Polls also show that African Americans are largely opposed to the proposed redefinition of marriage to include same-sex couples (see, for example, here). In fact, a 2004 article in The Charlotte Observer noted that “Blacks Resent Comparison of Gay Rights to Civil Rights” and that “The gay rights movement is not the same in this regard because it is focused on securing rights for one group of Americans. It is not a civil rights movement but rather a special rights movement to secure rights for those who have chosen to be defined by their sexual preference.”
Stephen B. continued his response by quoting my statement that “Likewise, they have equal rights to marry anyone of the opposite gender,” noting,
“Which brings us straight back to the anti-miscegenation argument that all white people have an equal right to marry other white people, and all black people have an equal right to marry other black people. And yes, that argument was made at the time. It’s a disingenuous claim to equal rights. You might as well ban Catholicism and say they have an equal right to practice Protestantism.”

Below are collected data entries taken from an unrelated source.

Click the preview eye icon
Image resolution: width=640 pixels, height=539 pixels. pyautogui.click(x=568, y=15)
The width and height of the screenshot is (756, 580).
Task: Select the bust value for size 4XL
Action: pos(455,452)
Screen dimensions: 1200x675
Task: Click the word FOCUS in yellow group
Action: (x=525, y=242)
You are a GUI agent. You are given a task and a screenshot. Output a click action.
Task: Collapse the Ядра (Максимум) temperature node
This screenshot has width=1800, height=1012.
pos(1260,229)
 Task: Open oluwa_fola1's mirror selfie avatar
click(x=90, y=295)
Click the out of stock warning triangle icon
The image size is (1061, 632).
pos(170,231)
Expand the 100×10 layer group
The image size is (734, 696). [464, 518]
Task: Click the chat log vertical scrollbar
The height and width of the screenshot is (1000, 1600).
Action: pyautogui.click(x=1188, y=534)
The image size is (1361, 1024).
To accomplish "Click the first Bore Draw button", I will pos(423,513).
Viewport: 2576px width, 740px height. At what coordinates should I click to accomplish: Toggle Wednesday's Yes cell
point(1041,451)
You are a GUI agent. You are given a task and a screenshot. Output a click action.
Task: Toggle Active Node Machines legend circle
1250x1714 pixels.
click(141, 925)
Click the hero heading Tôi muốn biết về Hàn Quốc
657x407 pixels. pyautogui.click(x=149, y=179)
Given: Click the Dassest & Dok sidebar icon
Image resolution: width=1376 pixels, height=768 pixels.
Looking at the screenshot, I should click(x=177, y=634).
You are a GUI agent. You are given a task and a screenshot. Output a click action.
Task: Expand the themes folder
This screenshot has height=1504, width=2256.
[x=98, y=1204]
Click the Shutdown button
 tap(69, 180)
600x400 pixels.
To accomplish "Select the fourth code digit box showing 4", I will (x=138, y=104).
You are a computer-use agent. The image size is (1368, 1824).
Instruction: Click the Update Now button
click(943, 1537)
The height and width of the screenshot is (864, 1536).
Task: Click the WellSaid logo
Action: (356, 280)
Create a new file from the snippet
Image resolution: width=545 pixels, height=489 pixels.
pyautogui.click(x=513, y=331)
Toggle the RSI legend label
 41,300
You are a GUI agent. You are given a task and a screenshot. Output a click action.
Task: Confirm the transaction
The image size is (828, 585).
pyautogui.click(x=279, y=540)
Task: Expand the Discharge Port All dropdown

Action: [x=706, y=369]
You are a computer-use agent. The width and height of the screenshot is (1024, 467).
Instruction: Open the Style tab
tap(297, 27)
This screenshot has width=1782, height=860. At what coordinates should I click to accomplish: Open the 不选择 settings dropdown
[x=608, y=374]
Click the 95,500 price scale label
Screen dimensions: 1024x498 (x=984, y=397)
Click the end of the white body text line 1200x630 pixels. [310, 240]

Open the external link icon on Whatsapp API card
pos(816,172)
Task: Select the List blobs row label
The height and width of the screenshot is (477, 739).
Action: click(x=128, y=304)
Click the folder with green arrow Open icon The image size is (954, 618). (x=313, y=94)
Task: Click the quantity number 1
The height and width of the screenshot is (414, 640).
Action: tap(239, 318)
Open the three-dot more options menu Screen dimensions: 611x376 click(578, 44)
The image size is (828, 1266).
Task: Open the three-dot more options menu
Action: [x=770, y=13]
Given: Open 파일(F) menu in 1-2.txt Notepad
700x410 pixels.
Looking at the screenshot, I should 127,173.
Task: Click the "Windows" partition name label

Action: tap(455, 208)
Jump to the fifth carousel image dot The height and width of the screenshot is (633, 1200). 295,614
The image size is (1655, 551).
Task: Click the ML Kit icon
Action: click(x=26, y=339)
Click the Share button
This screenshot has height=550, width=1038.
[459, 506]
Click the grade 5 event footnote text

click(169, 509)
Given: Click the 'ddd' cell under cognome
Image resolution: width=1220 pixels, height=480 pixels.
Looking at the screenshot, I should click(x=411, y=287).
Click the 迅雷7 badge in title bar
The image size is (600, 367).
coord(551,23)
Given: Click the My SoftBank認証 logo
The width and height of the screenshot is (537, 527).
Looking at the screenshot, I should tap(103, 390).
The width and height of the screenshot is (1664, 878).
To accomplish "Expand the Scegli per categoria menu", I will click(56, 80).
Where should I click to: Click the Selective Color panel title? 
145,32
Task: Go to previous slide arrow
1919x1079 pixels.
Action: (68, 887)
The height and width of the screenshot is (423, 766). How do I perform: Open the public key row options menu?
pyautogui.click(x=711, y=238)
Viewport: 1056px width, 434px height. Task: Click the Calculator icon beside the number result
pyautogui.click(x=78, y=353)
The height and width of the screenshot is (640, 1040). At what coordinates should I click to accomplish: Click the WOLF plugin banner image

One needs to consider at this point what the purpose of marriage actually is. The purpose of marriage, at least so far as the state is concerned, is primarily to produce a suitable nurturing environment for establishing families and for raising children — and ultimately for bringing forth the next generation. In her Varieties of Sexual Experience: An Anthropological Perspective on Human Sexuality (p. 248), Suzanne G. Frayser states that “Marriage is a relationship within which a group socially approves and encourages sexual intercourse and the birth of children.” The only kind of relationship which can bring forth the next generation is between a man and a woman. As the gay American writer Michelangelo Signorile tellingly wrote in OUT magazine in May of 1996,
“The trick is, gay leaders and pundits must stop watering the issue down — “this is simply about equality for gay couples” — and offer same-sex marriage for what it is: an opportunity to reconstruct a traditionally homophobic institution by bringing it to our more equitable queer value system, … a chance to wholly transform the definition of family in American culture… Our gay leaders must acknowledge that gay marriage is just as radical and transformative as the religious Right contends it is.”
In conclusion, there is more to the debate over same-sex marriage than often meets the eye. While certain people doubtless have propensities towards, or desires for, particular types of behaviour (such as homosexuality), to claim that we ought to have the right to act upon every desire or impulse that we have is irrational. Self-restraint with respect to some behaviours is a necessary ingredient for a civilised society. As Frank Turek explains, “[t]he legalization of homosexual marriage threatens traditional marriage — the national immune system that protects our civilization from destruction.” For a more detailed discussion of this topic, I refer readers to Frank Turek’s Correct Not Politically Correct: How Same Sex Marriage Hurts Everyone and Glen Stanton and Bill Maier’s Marriage on Trial: The Case Against Same Sex Marriage and Parenting.